L'affaire Gesualdo


di Vincenzo Sanfilippo - Teatro di Pagani - Pagani 2004







L’affaire Gesualdo di Antonio Vaccaro:

prima nazionale a Pagani con la regia di Raffaele Aufiero

Con questa piece messa in scena dal gruppo teatrale "La locandina" si è chiusa una straordinaria tre giorni culturale a Pagani che ha assistito nel suo momento clou alla partecipazione di Dominique Lapierre, autore de La città della gioia, vincitore del Premio Internazionale di Letteratura Religiosa indetto dall’Associazione ex Consiglieri Comunali di Pagani.

Con L’affaire Gesualdo abbiamo assistito ad un dramma storico, del quale troviamo utile occuparci, offrendo un riscontro ad accadimenti di notevole spessore culturale. Il testo di Antonio Vaccaro, che abbiamo avuto modo di leggere prima dello spettacolo, narra, con appropriata e tracimante scrittura scenica, le grifagne arringhe di un processo vessatorio riproposto tra la beffa e la tragedia con la perfidia di un linguaggio "barocco in senso forense" che sovrappone inganno ad inganno, l’inganno della tacitazione di un processo, che s’intuisce subito scontato, all’inganno ottico dell’apparenza fantasmatica "incarnato in uno spettro" che si manifesta come presenza inquietante. 

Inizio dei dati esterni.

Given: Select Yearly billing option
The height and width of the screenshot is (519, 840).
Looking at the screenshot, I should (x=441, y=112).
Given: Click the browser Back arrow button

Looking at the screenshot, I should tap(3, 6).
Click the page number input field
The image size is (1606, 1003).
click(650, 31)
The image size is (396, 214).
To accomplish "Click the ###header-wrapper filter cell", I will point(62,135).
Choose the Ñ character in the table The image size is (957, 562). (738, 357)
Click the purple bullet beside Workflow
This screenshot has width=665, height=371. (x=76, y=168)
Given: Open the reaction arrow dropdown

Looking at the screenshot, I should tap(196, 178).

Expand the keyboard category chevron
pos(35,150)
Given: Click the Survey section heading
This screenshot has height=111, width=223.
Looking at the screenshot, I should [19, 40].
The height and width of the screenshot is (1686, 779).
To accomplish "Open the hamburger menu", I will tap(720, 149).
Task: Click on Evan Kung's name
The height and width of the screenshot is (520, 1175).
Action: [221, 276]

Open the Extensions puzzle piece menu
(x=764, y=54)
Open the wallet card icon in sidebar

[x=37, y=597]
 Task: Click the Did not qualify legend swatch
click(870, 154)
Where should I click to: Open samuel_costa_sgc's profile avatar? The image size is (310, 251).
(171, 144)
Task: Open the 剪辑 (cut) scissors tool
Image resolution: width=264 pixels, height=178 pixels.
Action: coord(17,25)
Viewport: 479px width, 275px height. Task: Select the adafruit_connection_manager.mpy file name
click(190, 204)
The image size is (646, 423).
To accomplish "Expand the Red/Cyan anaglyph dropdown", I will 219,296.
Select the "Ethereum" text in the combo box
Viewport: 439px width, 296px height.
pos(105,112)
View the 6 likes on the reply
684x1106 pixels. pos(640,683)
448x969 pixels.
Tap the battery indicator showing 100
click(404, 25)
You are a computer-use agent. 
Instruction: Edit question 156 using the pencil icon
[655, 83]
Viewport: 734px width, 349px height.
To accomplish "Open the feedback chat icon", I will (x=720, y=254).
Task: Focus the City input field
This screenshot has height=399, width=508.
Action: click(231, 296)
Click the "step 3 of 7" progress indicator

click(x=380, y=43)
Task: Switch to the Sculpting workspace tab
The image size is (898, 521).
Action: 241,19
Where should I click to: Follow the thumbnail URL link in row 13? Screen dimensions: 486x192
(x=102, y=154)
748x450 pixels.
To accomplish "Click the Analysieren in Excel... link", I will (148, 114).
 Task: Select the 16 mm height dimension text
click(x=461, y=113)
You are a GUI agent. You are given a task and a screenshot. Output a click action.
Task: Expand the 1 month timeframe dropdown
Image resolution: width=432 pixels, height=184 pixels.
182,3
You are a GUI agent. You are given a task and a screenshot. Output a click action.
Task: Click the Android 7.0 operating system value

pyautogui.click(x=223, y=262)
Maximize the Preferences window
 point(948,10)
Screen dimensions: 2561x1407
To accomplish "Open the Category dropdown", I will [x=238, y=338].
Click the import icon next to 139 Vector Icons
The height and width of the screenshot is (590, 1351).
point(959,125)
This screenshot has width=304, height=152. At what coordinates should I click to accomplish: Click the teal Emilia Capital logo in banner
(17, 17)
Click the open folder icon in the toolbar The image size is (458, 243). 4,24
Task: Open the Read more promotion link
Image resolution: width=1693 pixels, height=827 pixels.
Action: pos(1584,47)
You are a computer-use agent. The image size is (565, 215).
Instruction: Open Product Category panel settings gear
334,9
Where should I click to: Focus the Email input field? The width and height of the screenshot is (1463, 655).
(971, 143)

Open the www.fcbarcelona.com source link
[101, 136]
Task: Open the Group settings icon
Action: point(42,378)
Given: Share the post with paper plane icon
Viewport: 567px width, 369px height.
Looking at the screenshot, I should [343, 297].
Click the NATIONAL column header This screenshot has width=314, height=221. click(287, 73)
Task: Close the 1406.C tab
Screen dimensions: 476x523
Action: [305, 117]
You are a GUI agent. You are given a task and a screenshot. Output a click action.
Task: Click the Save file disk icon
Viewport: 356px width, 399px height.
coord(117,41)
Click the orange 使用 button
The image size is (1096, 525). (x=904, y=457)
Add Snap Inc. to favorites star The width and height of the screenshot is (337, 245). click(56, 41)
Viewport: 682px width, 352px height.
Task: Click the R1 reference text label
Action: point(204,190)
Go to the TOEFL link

Il dramma ripercorre l’efferato duplice omicidio compiuto da Carlo Gesualdo Principe di Venosa nell’anno 1590 nelle stanze del Palazzo Sansevero a Napoli, scenicamente visualizzate da specchiere barocche concepite dallo scenografo non come arredo di un interno ma come ricreazione di un clima storico, di un’atmosfera psicologica tale da assumere un valore espressivo autonomo in funzione psichica. Vittime la moglie del Gesualdo Maria D’Avalos e il di lei amante, nobiluomo della famiglia Carafa. Ma il dramma al quale abbiamo assistito da compiaciuti spettatori non è stato quello che ci ha opposto la perdita di due vite umane per mano di sicari ingaggiati da un potente, quanto quello che ci ha svelato i complessi meccanismi della "giustizia" all’epoca del Viceregno. Come cioè questa giustizia riesce a far transitare l’episodio tragico non verso la colpevolezza di mandante ed esecutori quanto verso una legittimità dell’azione in conformità dell’applicazione di un codice garantista elaborato per sé dalla classe al potere.

Pertanto la regia di Raffaele Aufiero ha riproposto una lettura sobria e in linea con i canoni del realismo rappresentativo, senza nulla concedere ad un’elaborazione concettuale che pieghi personaggi e vicende verso interpretazioni di tipo surreale o espressionistico. Il processo è un affaire, cioè un imbroglio ai danni della giustizia stessa che lo ha proposto, e questo imbroglio perciò, mentore un Leonardo Sciascia disincantato e a volte crudele, è stato svelato nello spessore e nella valenza della sua "crudeltà" concependolo addirittura come protagonista della storia. Una storia della quale tutti gli altri personaggi non sono che coprotagonisti e comparse. Nessun "ad effetto" dunque ha sollecitato la fantasia della regia impegnata a cogliere la suggestione della parola che promana da questa inquietante vicenda, pura e spietata, vestita tuttavia degli abiti di riconoscibilità umana, di spessore psicologico, e nessuna indulgenza allo psicologismo interpretativo neppure da parte dei bravissimi attori (Rosaria Cuomo, Valeria De Pascale, Antonio De Vivo, Renato Giordano, Marco Pepe, Franco Pinto e Raffaele Tortora) che hanno saputo restituire un dramma tesissimo senza cedere alla suggestione del "bel recitare", contribuendo a riproporre non solo le suggestioni di un’epoca, ma anche i viluppi emotivi di una società al tempo stesso corrotta e corruttrice.